I mentioned ransomware to a law school class the other day and got some raised eyebrows. Despite the devastating impact this malware is having on law practices, news of it hadn’t reached this far. It’s not the first time I’ve spoken about law practice technology – both the business of law and the practice of law sides of the coin – and felt this same disconnect. Lawyers and those coming to the profession are not always informed on the technology that impacts their practice and their clients. As their obligation to understand this fundamental practice tool grows, how can they fill that knowledge gap?
It’s not surprising that the ABA’s legal technology survey (I’m using 2015 data, volume 1, q. 26) finds that generic web search engines, followed by the ABA Journal (surpassed by it in the largest law firms), account for the most common source for legal technology news. As insiders know – and who but an insider would read a LinkedIn post on #legaltech – there are still a number, albeit diminished, of publications that focus specifically on law practice technology. None of these rate anywhere near the levels of use that the more generic tools do.
Like a librarian knows what’s in the collection, legal tech boffins know where law practice tech things are being discussed. Everyone else Google’s it.

Material provided:
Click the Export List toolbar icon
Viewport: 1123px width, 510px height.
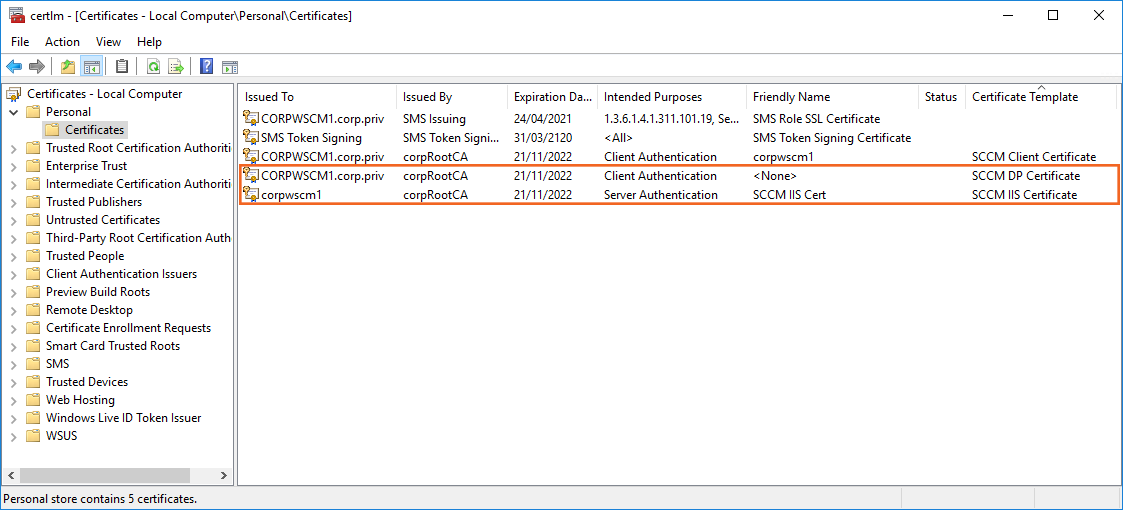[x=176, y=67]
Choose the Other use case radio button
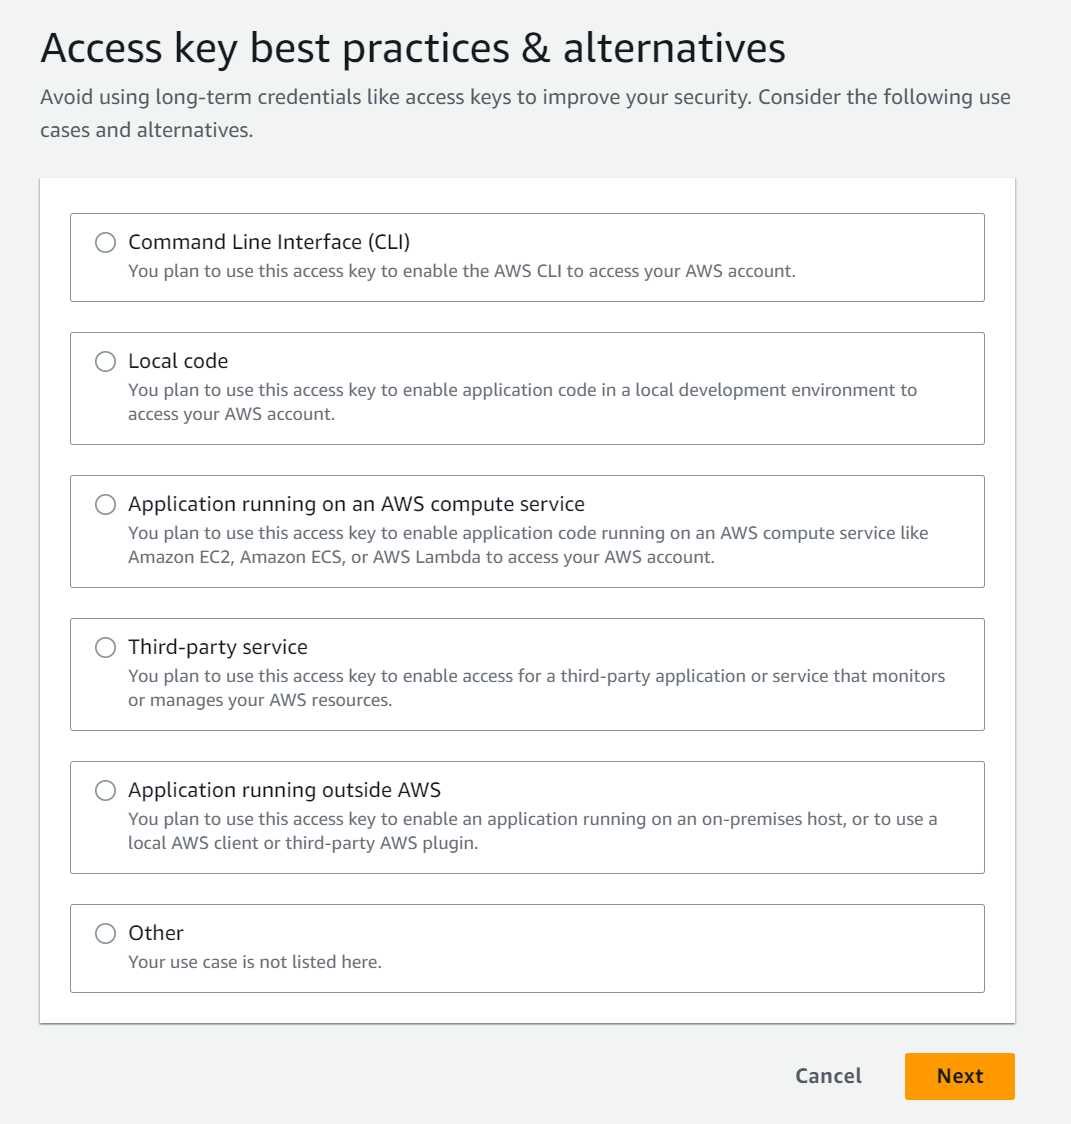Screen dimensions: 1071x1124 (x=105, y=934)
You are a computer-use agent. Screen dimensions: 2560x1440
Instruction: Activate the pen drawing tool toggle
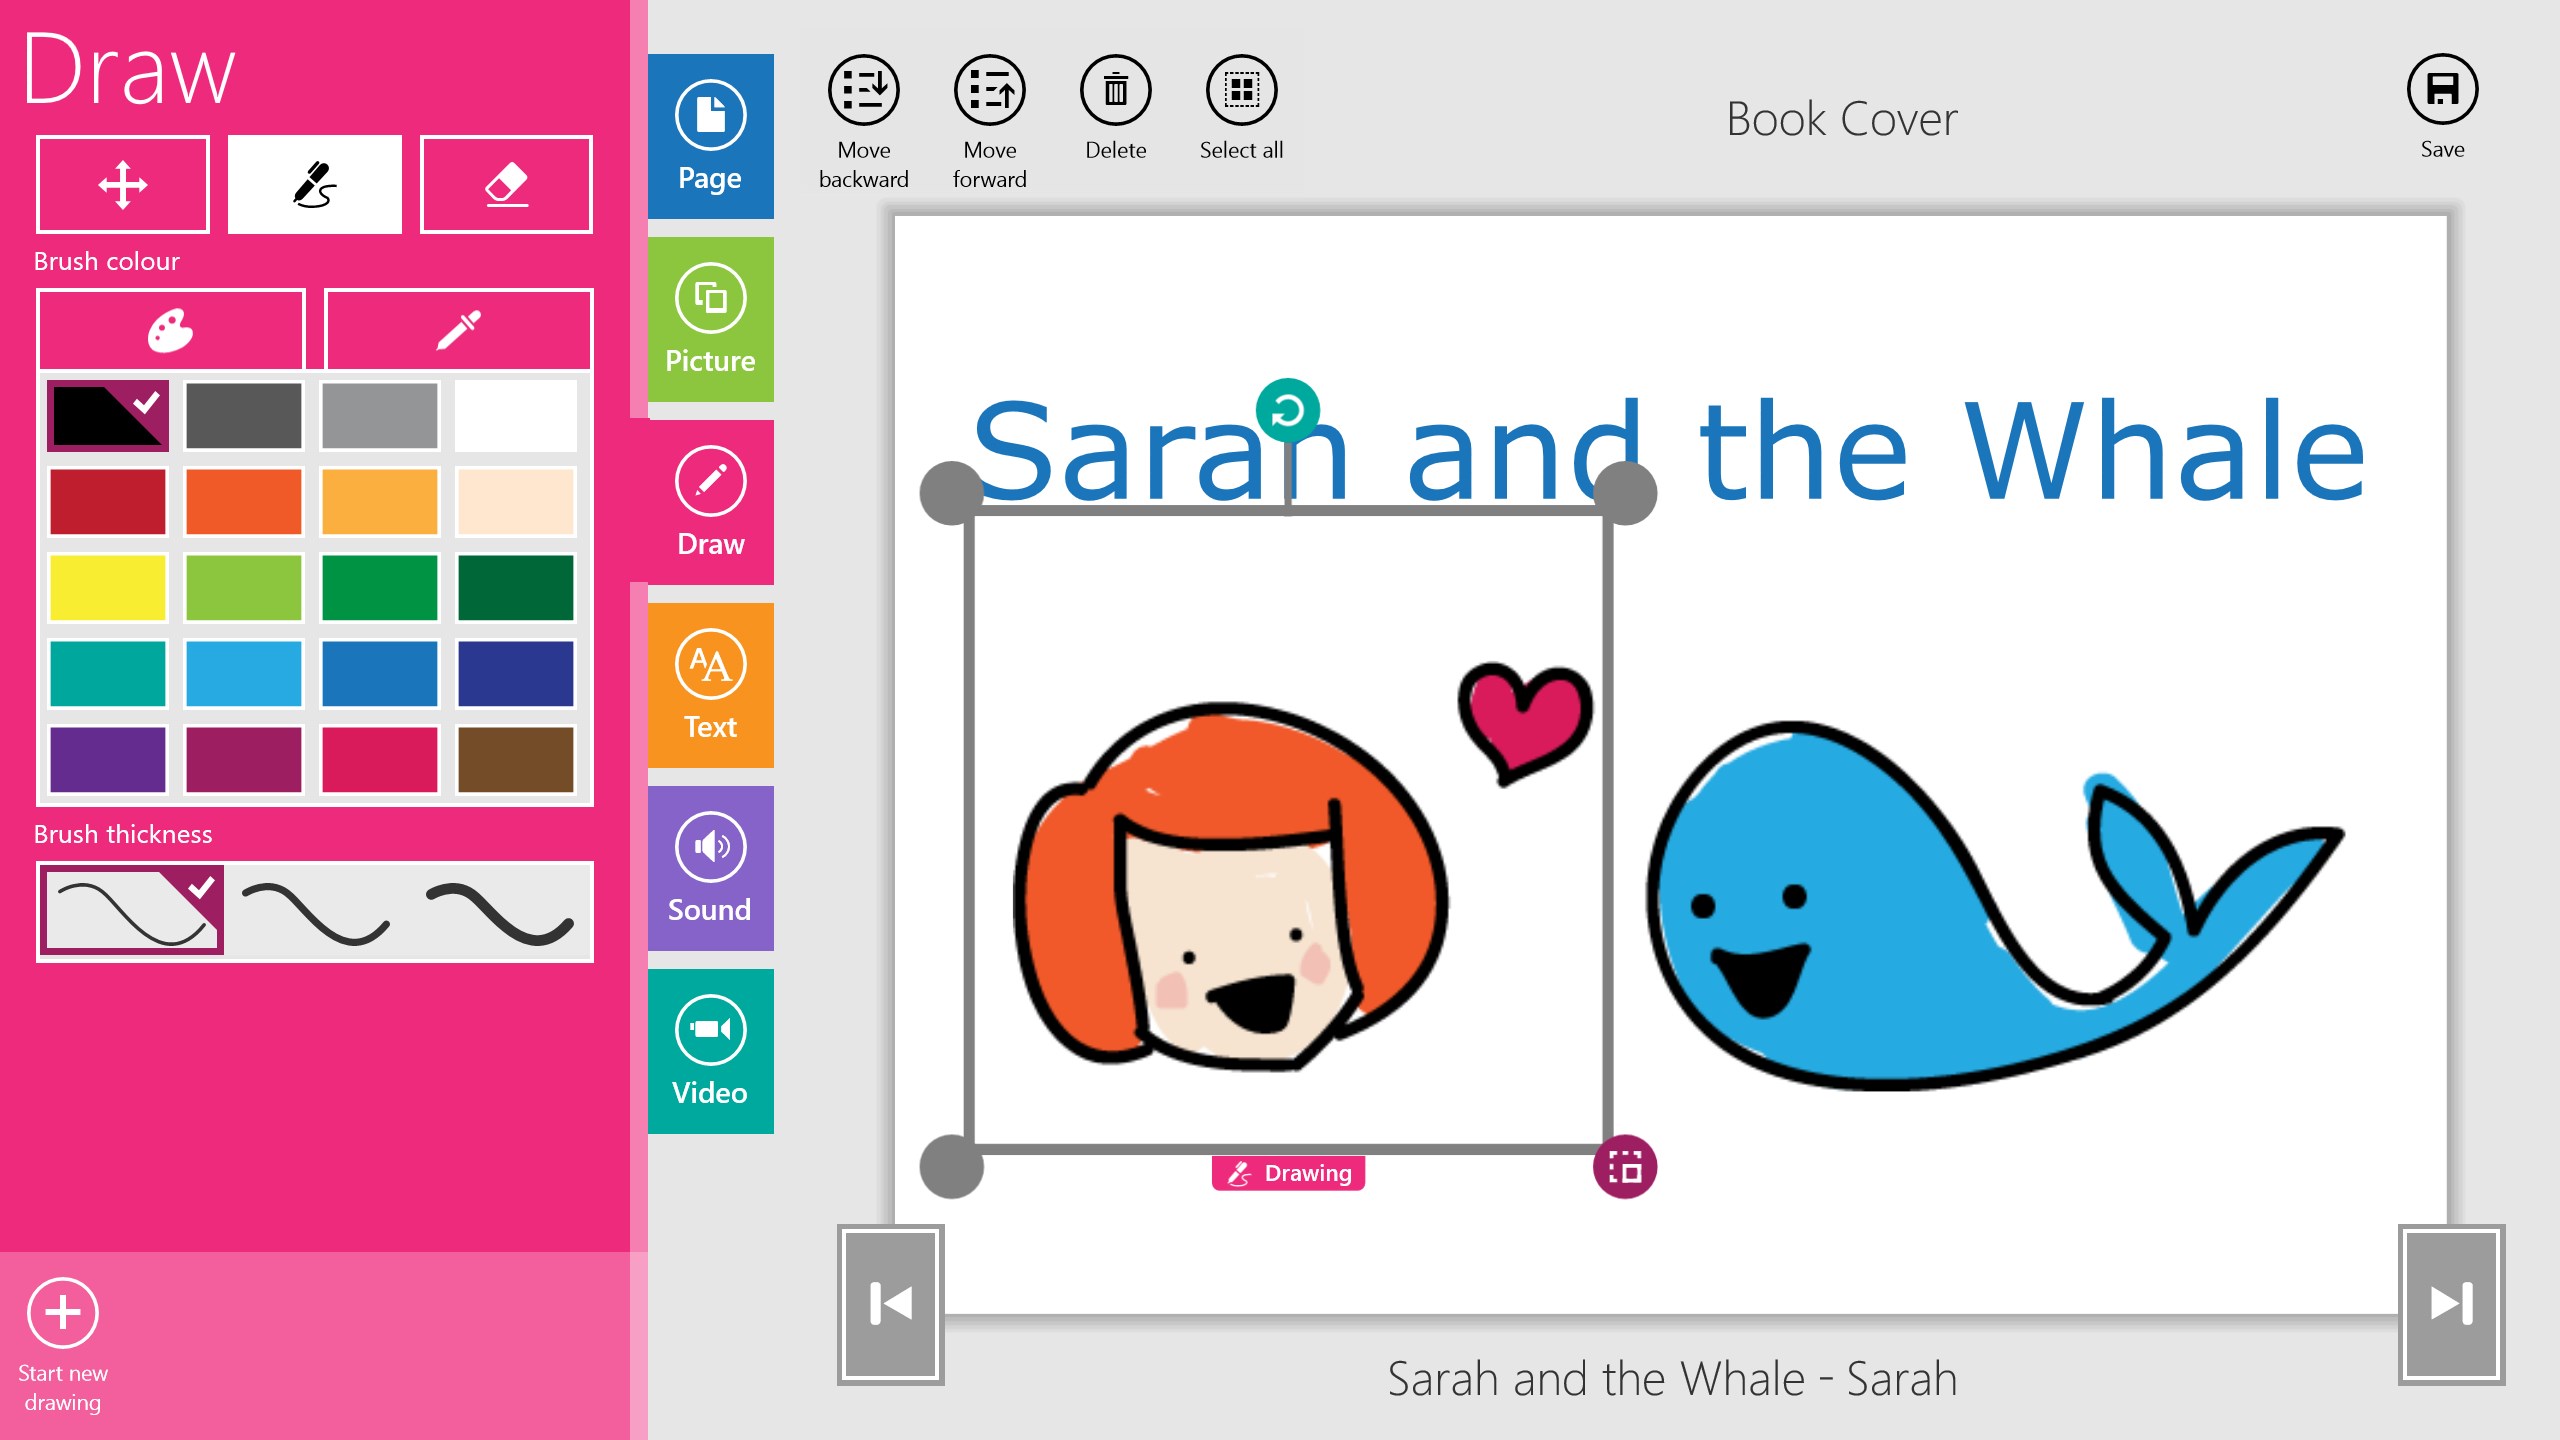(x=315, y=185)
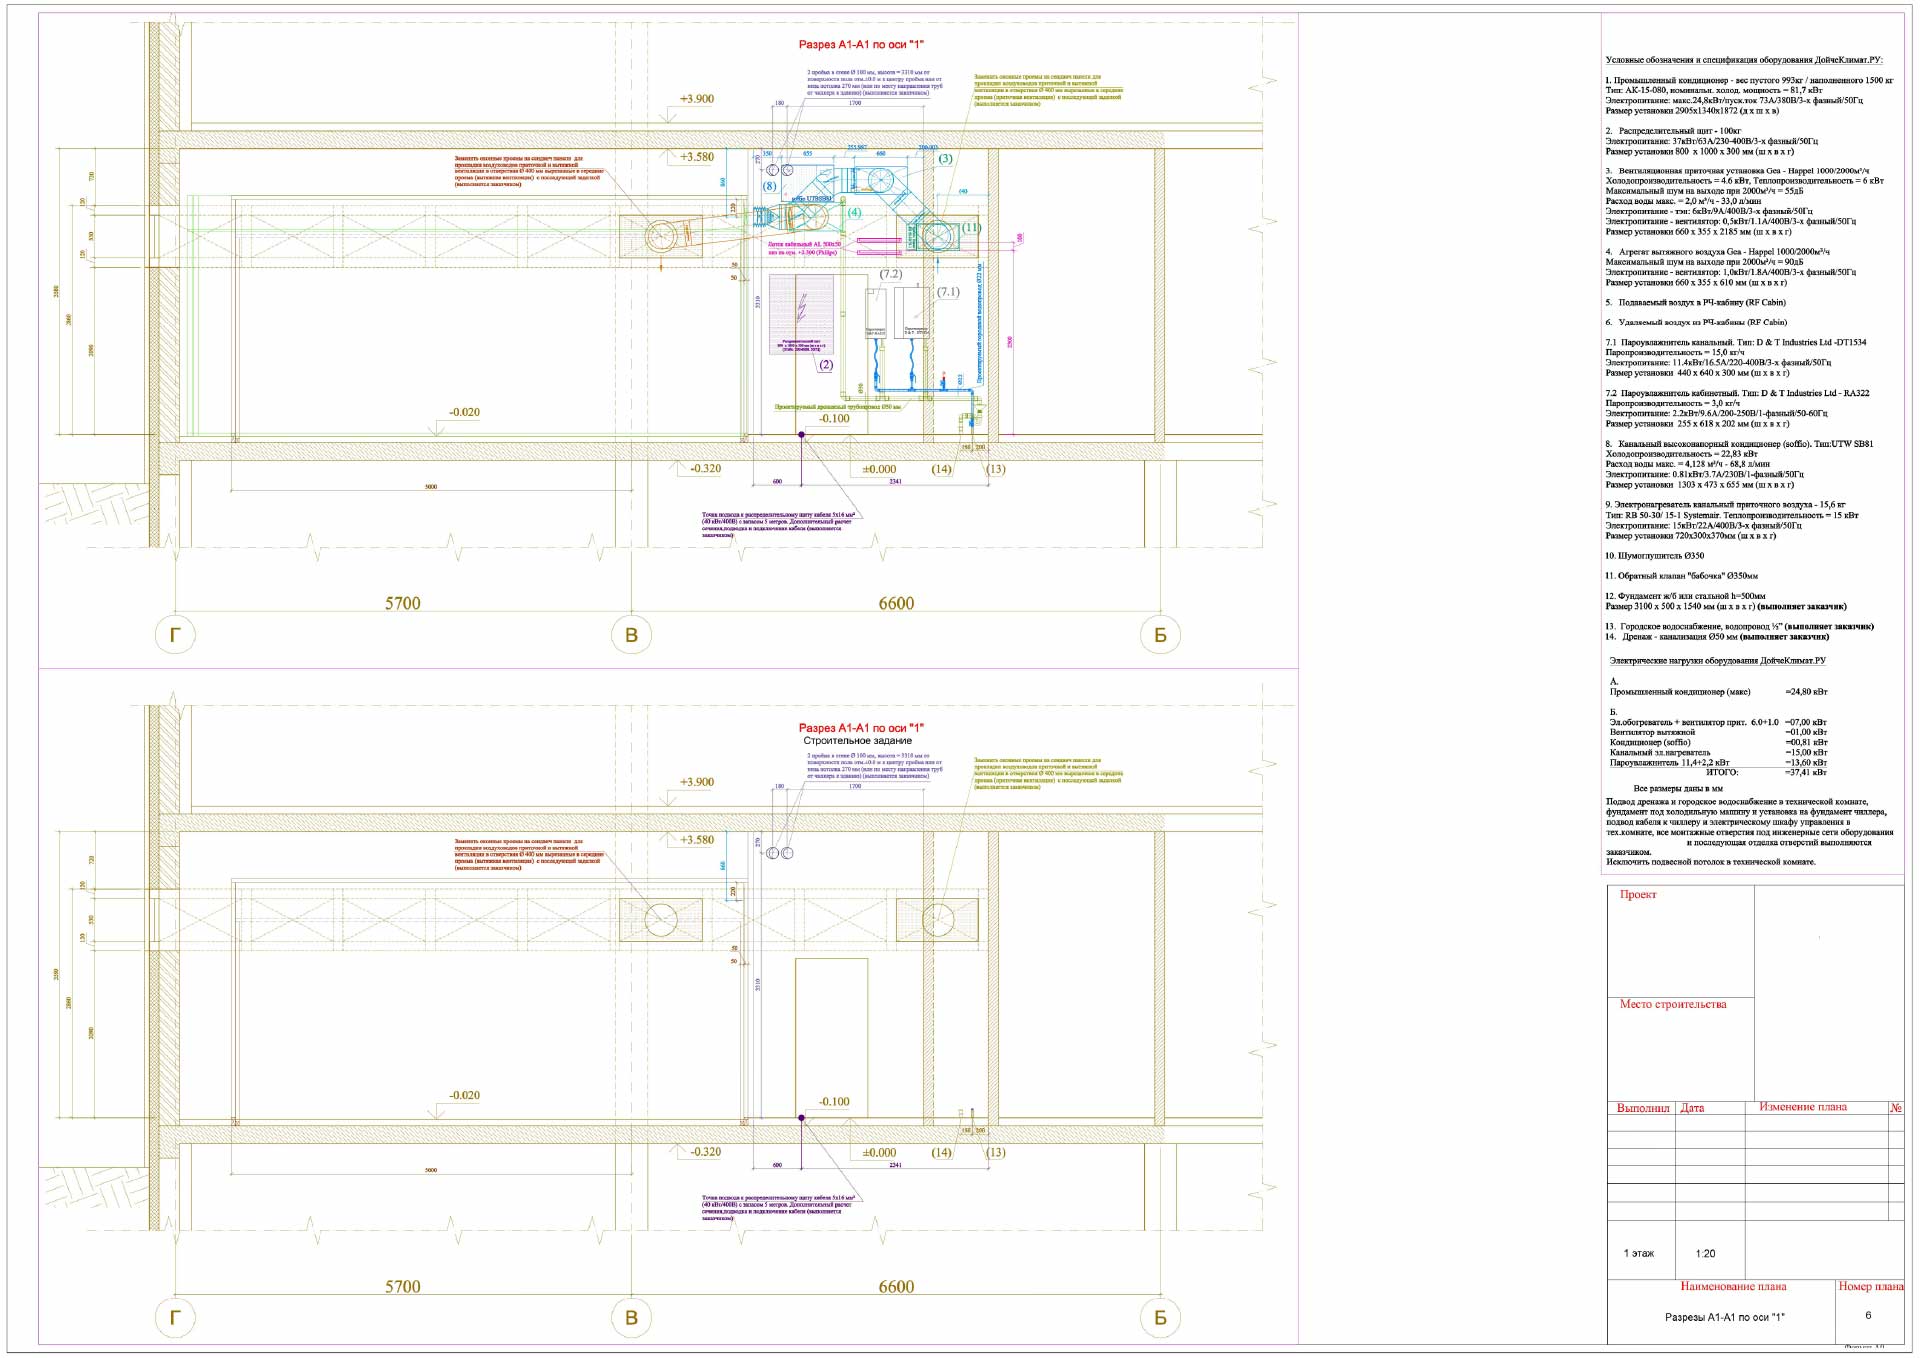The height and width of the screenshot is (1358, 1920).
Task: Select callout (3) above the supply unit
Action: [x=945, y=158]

To do:
1) List every organization, publication, or online service named in the text about legal technology news.
2) Answer these from the text about legal technology news, giving each answer on its own line marked to match:
(a) What reaction did the mention of ransomware get from the law school class?
(b) Which year's ABA survey data does the writer use?
(c) In the largest law firms, which source surpasses generic web search engines?
3) Write the next part of the text about where lawyers get legal technology news, starting after its final sentence.
The lines that come after the text aren't needed for any of this.

In response:
1) ABA, ABA Journal, LinkedIn, Google

2)
(a) Raised eyebrows.
(b) 2015.
(c) The ABA Journal.

3)
It’s not surprising because, whether it’s legal research or technology, there are two information gathering factors at play: search is easy and ubiquitous, and people aren’t always sure what they’re looking for when they start looking. A Google search for case management software is effective when you’re trying to figure out the scope of what you’re looking for but no-one is going to run that search every week. Tools like the ABA Journal and legal tech publications are more likely – my guess as a librarian – to be useful for serendipitous ideas or acquisitions, for maintaining knowledge in a haphazard, hope-I-need-this-someday manner. The likelihood that any publication will cover the exact technology a lawyer wants exactly when she needs it is pretty small.
26 US lawyer regulators have adopted the Model Rule 1.1 commentary that lawyers “should keep abreast” of changes in technology affecting their law practice. Information sources alone will make that a challenge. It’s probably fair to say that, to some extent, technology understanding will be outsourced to whoever is responsible for the law practice technology. IT staff, external consultants, non-technical support staff, all of these represent a second information pool.
The trick seems to be getting that information seeking behavior to happen before the ransomware encrypts the firm’s computers, or before the firm’s network is penetrated, or staff have their security information compromised. Once those things have happened – if the firm even knows – then it’s clear how a lawyer would use the information tools available.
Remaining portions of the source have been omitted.